Public people are definitely captives. It wasn't really my ambition, but that's what happened. If I could find another word that would be more precise, I'd tell that I'm captive of my need for acknowledgement. People ask me, "Isn't it terrible to be famous?" Not for me! I sort of need it. To be honest, I always enjoyed it. It's as if it gave me some structure. It's as if I needed someone else's eyes to look at myself.

Now I'm not going to go, "Oh my God, what are people saying about me?" I had a choice to be a student and not become a model, and becoming a doctor was another one of my dreams. I had a choice between not becoming a singer or becoming a songwriter and writing behind the scenes; nobody would have seen me writing songs for other people. I had the choice of not marrying my man; we could have just been hidden lovers, but I couldn't cope with it. I had these choices to do all these things, so I'm not going to cry over a life which has been really lucky.

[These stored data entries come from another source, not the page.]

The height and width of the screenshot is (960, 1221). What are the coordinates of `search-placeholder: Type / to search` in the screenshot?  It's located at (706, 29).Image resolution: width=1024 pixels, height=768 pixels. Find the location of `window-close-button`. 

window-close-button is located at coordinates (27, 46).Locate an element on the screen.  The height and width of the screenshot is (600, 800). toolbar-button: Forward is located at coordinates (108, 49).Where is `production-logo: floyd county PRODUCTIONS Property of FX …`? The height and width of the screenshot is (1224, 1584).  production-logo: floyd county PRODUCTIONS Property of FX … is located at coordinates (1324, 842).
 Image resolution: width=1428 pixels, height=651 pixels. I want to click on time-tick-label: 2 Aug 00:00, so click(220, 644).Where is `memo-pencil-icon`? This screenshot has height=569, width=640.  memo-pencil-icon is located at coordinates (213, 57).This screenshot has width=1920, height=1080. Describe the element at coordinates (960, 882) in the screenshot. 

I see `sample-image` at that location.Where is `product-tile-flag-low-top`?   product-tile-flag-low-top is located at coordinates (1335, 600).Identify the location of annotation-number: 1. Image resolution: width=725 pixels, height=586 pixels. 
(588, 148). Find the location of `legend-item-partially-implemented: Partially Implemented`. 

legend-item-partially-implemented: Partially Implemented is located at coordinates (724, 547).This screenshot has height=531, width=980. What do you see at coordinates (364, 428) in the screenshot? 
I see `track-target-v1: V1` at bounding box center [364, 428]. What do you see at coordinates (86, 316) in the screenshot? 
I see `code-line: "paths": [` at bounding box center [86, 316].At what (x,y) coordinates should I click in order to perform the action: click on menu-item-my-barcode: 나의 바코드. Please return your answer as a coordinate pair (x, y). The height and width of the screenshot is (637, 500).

I do think it's smart to see a marriage as "a garden and a gardener who constantly swap roles." You really have to switch from one to another. Being the gardener would be the more active role in the situation. Being a garden would be more passive. You've got to be both the one who gets help and the one that's helping. That's the circulation in a couple. You should switch from one position to another. I think it's good to be always aware that love can fade. There's something I really like about that sentence. It's as if love should be seen as work...because it is.

Many young people are not having safe sex because they think medicines will make everything okay. The thing about these medicines is that you often have to take them your whole life. They can be very aggressive chemicals for your body. Just because you don't hear of as many people around you dying from HIV/AIDS - just like how it was in the '80s and '90s - you can still die. I'd say to someone who's very young to protect themselves and protect their lives. There's nothing safer than not catching this virus. It's having something that never goes out of your system.